Study text:
+ + +
Gen2 speakers do not show even weak transfer effects for linguistic factors except PoA: There is no other overlap between significant factor groups between Generations 1 and 2 (see Table 5, Table 7 and Table 9). The primary significant linguistic effect in Gen2 models shows that back vowels are fronted most in post-coronal contexts. This pattern is robustly attested cross-linguistically (Hillenbrand et al., 2001; Oh, 2008) and is not strong evidence for a shared phonological grammar between Gen2 and HOM speakers.
Social factors show more variation across speaker groups. One factor that was predicted to play a role does not emerge as significant in any relevant group: EO-Language. The variation in significant social effects leads us to consider the contact effect as transfer. Gen1 speakers show strong transfer effects for the social factors Age and Gender for /u/-fronting, where Age has a similar relative effect size compared to other significant factors (see Table A2, Table A5 and Table A8). The effect of Age is also in the same direction, with younger speakers advancing fronting. However, Gen1 speakers do not share the same direction of effect for Gender in /ɨ/-fronting, where males lead fronting rather than females. Gen2 speakers do not show any of the replication patterns (see Table A3, Table A6 and Table A9). Since there are no shared significant social factors between Gen2 speakers and other speaker groups (except the cross-linguistic PoA effect), these results cannot be used to argue that there are even weak transfer effects, when it comes to social factors.
However, that is not our final answer. To tease apart the linguistic systems of these three speaker groups with different degrees of influence from social factors, linear regression models were constructed that include cues from the other vowels. These models clarify the relationship between vowels in the shift. When we consider the vowel shifts as a system, we see more similarities across heritage and homeland groups. For F2 of /u/, two significant predictors are shared across speaker groups, namely, the effects of a speaker’s F2 of /o/ or /ɨ/ (see Table 11). Their similar direction and degree of effect suggest strong transfer: The same factor group and ranking between the model and replica groups indicate similar phonological systems. This indicates that the vowel shift, as a system, has been transmitted from homeland to heritage speakers. This third set of models provides evidence for Heritage Korean participation in the homeland chain shifts: The relationship across the vowels is maintained. These patterns present another possible interpretation of what heritage speakers know. Perhaps, as listeners, they tune into the phonemic system (i.e., the shift patterns), as much as or perhaps instead of, specific predictors, e.g., co-articulatory cues. Recognition of ongoing systemic shifts is another aspect of sociolinguistic competence that these heritage speakers have acquired.
+ + +
[Data drawn from a collection]

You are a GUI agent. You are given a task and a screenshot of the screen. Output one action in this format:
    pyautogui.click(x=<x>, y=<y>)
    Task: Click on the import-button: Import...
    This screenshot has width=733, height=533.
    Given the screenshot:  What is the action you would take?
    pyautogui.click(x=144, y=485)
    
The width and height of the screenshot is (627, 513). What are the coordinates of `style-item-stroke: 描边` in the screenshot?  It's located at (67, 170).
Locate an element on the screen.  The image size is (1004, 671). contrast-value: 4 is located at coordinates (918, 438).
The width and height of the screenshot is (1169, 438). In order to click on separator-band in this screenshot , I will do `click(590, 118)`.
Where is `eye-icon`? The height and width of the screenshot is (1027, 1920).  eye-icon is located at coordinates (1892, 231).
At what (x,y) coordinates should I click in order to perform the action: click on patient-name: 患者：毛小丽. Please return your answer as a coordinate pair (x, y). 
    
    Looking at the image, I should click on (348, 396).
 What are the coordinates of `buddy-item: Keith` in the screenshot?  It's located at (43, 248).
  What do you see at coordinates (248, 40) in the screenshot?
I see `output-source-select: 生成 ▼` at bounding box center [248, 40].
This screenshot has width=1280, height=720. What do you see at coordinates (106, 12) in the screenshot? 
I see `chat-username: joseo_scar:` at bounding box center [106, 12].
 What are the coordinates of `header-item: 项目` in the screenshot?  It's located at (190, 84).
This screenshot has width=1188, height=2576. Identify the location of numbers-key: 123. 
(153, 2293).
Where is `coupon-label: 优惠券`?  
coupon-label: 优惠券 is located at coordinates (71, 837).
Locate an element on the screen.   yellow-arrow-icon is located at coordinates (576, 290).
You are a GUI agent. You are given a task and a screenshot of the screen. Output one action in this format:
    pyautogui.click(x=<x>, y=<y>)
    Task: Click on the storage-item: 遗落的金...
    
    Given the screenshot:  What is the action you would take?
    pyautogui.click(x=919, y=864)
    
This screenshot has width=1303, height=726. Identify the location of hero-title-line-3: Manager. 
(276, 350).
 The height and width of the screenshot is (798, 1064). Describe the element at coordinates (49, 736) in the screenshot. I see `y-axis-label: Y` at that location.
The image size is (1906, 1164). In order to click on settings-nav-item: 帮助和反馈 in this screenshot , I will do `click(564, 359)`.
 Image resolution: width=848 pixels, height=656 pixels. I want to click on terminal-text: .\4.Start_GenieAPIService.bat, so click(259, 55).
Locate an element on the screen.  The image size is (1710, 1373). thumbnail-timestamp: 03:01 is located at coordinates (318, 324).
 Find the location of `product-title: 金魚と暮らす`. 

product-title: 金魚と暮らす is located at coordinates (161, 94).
+ + +
Required action: Reproduce the passage on Heritage Korean vowel shifts word for word, from "Gen2 speakers do not show even" up to and including "and HOM speakers.".

Written solution:
Gen2 speakers do not show even weak transfer effects for linguistic factors except PoA: There is no other overlap between significant factor groups between Generations 1 and 2 (see Table 5, Table 7 and Table 9). The primary significant linguistic effect in Gen2 models shows that back vowels are fronted most in post-coronal contexts. This pattern is robustly attested cross-linguistically (Hillenbrand et al., 2001; Oh, 2008) and is not strong evidence for a shared phonological grammar between Gen2 and HOM speakers.